Investors have patiently waited for three years for WMI to make an acquisition. This year's annual meeting removes the last hurdle to that happening. After the most recent capital raise, the company has $600 million in escrow to apply to an acquisition as well as cash and investments of about $150 million, about half of which may not currently be used to fund an acquisition. Of course investors such as KKR, Citi, David Tepper and others will likely prefer to lever the company up in a manner that would preserve the NOLs. This may include a rights offering or convertible debt or preferred stock.

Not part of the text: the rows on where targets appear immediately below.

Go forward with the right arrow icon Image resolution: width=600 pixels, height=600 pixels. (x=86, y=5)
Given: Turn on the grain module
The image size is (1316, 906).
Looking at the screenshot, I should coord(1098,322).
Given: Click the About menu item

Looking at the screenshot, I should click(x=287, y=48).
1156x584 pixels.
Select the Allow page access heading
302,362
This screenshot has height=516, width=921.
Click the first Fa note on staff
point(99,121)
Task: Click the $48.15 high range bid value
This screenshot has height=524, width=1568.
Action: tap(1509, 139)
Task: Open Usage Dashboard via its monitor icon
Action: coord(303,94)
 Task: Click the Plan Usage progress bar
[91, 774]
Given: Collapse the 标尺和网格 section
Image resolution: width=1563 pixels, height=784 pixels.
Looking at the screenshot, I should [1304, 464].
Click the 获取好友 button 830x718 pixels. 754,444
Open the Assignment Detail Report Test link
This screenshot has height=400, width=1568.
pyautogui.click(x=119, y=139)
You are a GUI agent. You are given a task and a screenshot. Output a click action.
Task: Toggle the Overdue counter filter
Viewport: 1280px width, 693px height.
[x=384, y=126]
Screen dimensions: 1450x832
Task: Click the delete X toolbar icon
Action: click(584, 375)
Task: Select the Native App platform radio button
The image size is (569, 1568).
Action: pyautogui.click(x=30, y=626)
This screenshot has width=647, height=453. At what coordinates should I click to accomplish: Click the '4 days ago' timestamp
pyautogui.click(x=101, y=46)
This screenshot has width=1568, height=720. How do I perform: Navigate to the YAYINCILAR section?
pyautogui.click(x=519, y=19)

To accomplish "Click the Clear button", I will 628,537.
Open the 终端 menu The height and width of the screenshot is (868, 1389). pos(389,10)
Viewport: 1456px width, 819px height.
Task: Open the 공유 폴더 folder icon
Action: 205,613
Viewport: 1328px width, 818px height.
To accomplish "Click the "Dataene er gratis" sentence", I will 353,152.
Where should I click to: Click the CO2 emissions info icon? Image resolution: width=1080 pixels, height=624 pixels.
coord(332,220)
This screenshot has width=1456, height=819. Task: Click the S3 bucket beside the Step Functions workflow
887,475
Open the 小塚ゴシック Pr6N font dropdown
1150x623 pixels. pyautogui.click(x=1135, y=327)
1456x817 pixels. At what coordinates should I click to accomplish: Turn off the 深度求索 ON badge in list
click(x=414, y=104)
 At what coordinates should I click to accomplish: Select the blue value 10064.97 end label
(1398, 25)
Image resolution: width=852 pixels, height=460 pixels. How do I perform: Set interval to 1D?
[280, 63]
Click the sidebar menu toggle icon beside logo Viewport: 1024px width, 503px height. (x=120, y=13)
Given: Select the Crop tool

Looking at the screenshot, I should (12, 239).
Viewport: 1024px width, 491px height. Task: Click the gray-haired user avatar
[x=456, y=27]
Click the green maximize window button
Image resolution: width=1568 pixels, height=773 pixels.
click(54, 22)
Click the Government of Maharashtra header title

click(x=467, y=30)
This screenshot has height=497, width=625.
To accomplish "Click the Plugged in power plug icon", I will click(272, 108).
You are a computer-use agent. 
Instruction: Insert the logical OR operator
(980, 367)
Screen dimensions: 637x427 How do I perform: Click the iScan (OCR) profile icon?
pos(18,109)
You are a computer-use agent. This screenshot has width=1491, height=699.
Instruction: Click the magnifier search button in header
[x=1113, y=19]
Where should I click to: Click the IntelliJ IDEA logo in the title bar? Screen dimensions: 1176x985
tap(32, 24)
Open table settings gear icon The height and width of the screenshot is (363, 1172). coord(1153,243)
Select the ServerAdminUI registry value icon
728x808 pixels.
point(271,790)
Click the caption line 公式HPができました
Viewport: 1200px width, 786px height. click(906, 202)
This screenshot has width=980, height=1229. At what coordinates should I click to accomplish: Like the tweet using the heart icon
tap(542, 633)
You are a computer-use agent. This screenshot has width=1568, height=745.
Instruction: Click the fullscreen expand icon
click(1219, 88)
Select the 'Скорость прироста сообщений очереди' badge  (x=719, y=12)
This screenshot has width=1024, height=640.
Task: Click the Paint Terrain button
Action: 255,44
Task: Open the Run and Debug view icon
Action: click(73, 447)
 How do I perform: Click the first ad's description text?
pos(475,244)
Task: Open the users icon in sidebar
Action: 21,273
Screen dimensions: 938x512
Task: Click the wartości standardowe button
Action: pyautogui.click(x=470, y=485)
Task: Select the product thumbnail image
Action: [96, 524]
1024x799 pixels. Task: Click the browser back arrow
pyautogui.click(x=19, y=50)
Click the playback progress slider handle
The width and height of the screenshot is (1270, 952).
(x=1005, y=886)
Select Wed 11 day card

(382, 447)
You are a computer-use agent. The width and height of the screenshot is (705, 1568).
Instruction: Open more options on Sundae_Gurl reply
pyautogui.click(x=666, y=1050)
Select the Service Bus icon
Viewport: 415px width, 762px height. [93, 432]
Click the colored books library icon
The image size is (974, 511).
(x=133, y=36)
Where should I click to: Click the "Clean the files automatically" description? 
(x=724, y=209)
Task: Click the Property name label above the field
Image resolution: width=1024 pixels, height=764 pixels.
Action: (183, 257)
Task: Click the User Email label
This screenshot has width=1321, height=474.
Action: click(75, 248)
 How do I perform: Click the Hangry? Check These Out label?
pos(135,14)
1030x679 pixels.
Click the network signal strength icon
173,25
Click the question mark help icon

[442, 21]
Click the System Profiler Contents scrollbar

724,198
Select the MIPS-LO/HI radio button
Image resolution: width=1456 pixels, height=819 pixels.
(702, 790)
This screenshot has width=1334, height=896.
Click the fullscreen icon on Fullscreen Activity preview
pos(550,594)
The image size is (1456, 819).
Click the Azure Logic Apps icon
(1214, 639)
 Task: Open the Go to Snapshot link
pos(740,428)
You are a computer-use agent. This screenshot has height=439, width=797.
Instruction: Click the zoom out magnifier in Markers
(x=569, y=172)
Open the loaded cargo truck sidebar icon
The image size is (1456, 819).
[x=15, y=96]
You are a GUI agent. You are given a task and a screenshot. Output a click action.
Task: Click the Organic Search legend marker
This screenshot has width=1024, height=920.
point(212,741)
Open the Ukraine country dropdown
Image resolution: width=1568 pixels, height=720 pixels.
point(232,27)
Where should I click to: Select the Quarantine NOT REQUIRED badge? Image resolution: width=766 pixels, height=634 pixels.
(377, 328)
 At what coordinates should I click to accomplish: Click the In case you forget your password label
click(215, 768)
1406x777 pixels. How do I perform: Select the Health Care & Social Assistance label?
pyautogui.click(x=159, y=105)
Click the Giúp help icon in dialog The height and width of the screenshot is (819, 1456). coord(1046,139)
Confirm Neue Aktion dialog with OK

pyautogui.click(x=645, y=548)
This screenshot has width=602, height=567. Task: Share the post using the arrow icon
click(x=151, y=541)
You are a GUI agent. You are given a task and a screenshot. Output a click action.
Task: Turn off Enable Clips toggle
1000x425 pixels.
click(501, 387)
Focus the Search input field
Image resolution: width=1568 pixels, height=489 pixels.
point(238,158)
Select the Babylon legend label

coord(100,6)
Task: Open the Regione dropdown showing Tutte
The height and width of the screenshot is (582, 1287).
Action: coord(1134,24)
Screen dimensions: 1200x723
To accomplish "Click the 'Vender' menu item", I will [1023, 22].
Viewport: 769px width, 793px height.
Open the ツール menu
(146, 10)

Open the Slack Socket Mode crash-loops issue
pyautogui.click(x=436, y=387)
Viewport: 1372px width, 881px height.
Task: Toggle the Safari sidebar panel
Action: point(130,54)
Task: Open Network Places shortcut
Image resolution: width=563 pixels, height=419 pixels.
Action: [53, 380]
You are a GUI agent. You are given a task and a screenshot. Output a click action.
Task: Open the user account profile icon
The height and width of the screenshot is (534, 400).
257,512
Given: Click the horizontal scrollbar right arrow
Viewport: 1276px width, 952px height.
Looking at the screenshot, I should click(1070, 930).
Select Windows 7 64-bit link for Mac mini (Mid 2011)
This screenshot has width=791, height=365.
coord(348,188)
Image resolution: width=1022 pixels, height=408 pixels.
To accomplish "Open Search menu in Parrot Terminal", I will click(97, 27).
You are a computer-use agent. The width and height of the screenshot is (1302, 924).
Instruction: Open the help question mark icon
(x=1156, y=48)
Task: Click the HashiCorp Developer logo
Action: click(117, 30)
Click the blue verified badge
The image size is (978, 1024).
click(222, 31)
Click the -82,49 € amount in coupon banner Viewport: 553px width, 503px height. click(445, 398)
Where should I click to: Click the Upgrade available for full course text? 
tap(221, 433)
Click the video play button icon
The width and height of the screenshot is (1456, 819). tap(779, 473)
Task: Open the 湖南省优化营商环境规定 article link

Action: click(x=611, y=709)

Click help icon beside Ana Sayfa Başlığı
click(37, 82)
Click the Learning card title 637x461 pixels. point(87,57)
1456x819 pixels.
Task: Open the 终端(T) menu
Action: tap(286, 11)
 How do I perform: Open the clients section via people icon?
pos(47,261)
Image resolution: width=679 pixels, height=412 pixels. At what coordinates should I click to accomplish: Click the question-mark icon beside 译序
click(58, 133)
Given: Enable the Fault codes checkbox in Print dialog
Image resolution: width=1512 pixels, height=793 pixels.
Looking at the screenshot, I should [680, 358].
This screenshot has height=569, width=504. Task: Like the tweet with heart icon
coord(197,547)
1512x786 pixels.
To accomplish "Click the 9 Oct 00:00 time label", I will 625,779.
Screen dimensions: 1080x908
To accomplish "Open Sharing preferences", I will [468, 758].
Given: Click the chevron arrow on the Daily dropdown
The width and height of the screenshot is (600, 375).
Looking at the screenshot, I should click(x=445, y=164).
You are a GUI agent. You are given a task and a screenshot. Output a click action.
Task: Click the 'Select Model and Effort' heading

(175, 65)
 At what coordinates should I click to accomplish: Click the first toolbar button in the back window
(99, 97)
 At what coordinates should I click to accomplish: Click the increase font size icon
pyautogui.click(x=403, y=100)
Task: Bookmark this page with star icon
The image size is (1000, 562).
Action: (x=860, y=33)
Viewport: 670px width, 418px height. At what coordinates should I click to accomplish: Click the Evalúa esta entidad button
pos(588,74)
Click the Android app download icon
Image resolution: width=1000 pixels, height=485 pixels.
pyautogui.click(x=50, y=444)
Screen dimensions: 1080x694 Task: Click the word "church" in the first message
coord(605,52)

It doesn't really pay to speculate on what acquisition WMI will ultimately choose as their field is wide open. We do know, though, that an acquisition will likely be large, leveraged, and will generate substantial net earnings. The NOLs provide this incentive. The open question will be what multiple or valuation they will be able to make the acquisition.
A Stab at Valuation
As part of the capital raise there will be substantial dilution. We also have the unknown of any additional capital raise as part of an acquisition. At year-end 2014 there were about 201 million shares outstanding. However, there had also been one million shares of Series A Preferred Stock issued in January 2014 that can convert to common stock as well as warrants to buy another 61.4 million shares. Then there were another 600,000 shares of Series B Preferred Stock issued in January 2015. The most recent preferreds automatically convert into common stock on the closing date of the acquisition. There is pricing mechanism attached to that conversion, but it currently appears as if the conversion price will be $2.25 per share, meaning that the number of shares of common stock issued as part of the Series B conversion will be approximately 267 million shares. While this may be a moving target, it appears that there will be about 530 million shares of common stock after the preferreds and warrants are converted.
With this dilution, we can estimate about $3.94/share of NOL value with a 35% federal tax rate applied (without discounting for any time value). We also have about $1.40 in cash and investments, though some of that is currently restricted. Of course there are a lot of variables here and a lot that will change when an acquisition is identified.
The annual meeting and reincorporation now give the company a clear path to realizing this value, and likely much more. They have a strong management team ready to put in place, access to deal flow and a willingness to use WMI as a vehicle to go large. An investment here takes trust in the incentives of the situation and the talents of KKR. Traditional investors will be scared away by the uncertainty. However, with an acquisition of the size contemplated, along with uplisting to an exchange post-transaction, you can bet there will be substantial future analyst coverage. The key is to own the company in anticipation of that.